Bill Ebensberger, a 66-year-old Army veteran, watched the steel plant where he spent his working years get sold to a foreign company, which shut it down. He last caucused for Obama; he’s for Trump now.
Jim Luette, 69, lives on six acres outside Clinton with his wife, two horses, and two dogs. Since he retired just before the financial crash, his nest egg has shrunk and his cost of living has grown. “I think Trump is conservative because he believes in getting the jobs back, even if he’s short on details,” he told me. “If anybody could do it, he’s the man.” Luette would also consider voting for Bernie Sanders.

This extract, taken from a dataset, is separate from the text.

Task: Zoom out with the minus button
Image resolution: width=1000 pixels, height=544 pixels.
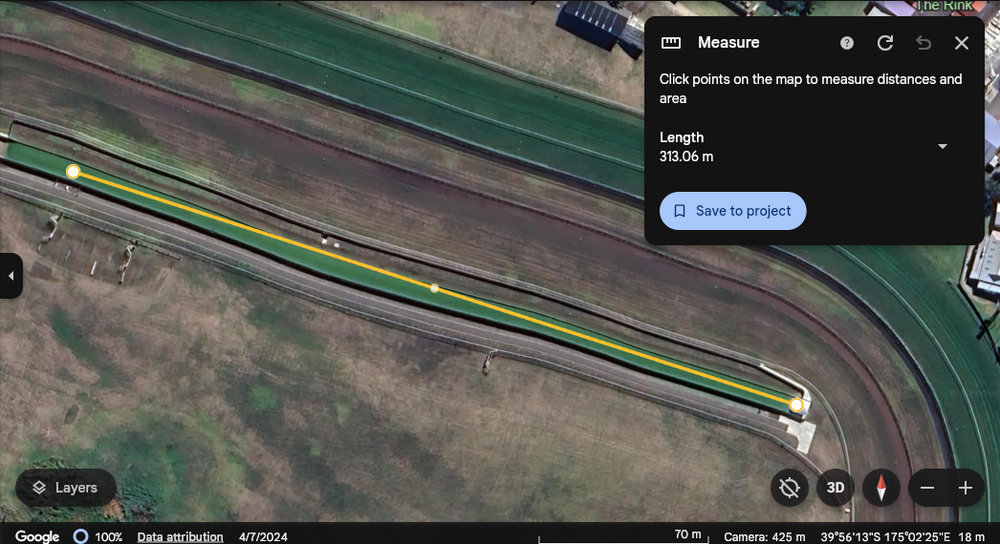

Dennis Heggen, a 58-year-old construction worker in Davenport, cited Trump’s positions on trade and the border as reasons he planned to caucus for the first time. “So many people are out of work,” he told me. “The country is going fine for the top 1 percent, but everybody else needs a change.”
Pat Buchanan himself—“Pitchfork Pat,” the 1990s voice of nationalist resentment—recently told the Washington Post he’s never seen Americans as alienated as they are now. Trump, he said approvingly, was carrying his old message forward. “Not to put too fine a point on it, the revolution is at hand,” Buchanan said.
Trumpism is an ideology, not just a catharsis. An American working class desperate to get back what it once had, and anguished at the culture slipping away, has found an unlikely messenger for its decades of pent-up frustration. When Trump rants about Mexico and China and Syria and television sets made in South Korea, he is speaking to a large group of people who’ve felt disenfranchised for a long time.
What if it were possible to win again, like they once did? To be safe and secure, without fear of dislocation? One candidate is selling that dream, and in Iowa and elsewhere, people are listening.
Last week, Trump declined to participate in the last Republican debate, a ploy his rivals ridiculed as cowardice. But these days, Trump has turned the episode into a metaphor for dignity. “You know, you have to take a stand at some point,” he told the crowd in Clinton. “They can’t be mocking you and taunting you.” Whether Iowa ends up being the beginning or end of this exceedingly weird campaign, Trump is no illusion. He is the fearsome roar of an America tired of being kicked around.